▶ _ACTIVITY_: Copy out the records below verbatim, from the line with "Locate an element" up to and including the line with "bell-icon: 🔔 is".

▶ _THE DATA_:
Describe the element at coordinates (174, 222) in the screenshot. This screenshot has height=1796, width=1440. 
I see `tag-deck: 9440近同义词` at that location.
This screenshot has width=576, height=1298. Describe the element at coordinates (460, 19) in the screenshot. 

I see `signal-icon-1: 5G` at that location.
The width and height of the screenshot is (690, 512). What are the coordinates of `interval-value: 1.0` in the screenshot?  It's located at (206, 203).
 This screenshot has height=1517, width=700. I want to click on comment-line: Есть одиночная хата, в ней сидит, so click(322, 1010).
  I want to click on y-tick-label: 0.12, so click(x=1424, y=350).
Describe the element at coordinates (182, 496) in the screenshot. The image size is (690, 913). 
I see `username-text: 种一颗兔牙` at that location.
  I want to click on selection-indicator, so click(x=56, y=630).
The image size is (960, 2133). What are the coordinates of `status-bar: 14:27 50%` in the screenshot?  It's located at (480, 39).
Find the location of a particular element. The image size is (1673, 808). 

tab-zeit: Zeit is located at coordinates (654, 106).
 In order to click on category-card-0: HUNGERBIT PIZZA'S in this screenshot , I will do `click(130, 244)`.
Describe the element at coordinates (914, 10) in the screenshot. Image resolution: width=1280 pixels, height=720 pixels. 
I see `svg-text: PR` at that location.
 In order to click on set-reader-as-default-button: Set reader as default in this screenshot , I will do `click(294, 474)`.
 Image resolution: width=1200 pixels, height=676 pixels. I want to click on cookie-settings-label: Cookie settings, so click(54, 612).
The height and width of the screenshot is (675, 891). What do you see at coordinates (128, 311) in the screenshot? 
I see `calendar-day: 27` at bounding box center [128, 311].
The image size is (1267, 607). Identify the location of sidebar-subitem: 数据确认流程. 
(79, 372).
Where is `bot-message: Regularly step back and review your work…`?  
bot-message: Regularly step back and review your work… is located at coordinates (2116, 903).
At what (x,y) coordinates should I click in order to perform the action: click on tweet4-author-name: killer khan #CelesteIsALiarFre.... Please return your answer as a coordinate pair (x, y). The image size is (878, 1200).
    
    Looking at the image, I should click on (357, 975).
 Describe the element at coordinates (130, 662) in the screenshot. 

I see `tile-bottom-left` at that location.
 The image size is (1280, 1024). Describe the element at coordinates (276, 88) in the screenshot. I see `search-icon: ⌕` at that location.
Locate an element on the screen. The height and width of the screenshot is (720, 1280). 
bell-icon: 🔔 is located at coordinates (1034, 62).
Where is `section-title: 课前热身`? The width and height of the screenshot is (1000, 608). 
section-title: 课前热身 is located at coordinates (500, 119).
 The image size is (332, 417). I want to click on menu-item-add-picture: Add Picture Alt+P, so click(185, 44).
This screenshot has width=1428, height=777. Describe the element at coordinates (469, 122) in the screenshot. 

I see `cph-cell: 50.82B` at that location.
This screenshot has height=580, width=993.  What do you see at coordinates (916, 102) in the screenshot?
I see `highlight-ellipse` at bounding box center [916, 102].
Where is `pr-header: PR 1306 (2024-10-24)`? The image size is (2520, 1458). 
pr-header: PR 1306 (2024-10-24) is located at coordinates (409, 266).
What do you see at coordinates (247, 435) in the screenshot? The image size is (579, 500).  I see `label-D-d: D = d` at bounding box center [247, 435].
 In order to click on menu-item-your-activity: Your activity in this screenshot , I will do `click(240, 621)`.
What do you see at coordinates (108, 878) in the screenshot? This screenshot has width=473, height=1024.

▶ _REPLY_:
Locate an element on the screen. The height and width of the screenshot is (720, 1280). 
bell-icon: 🔔 is located at coordinates (1034, 62).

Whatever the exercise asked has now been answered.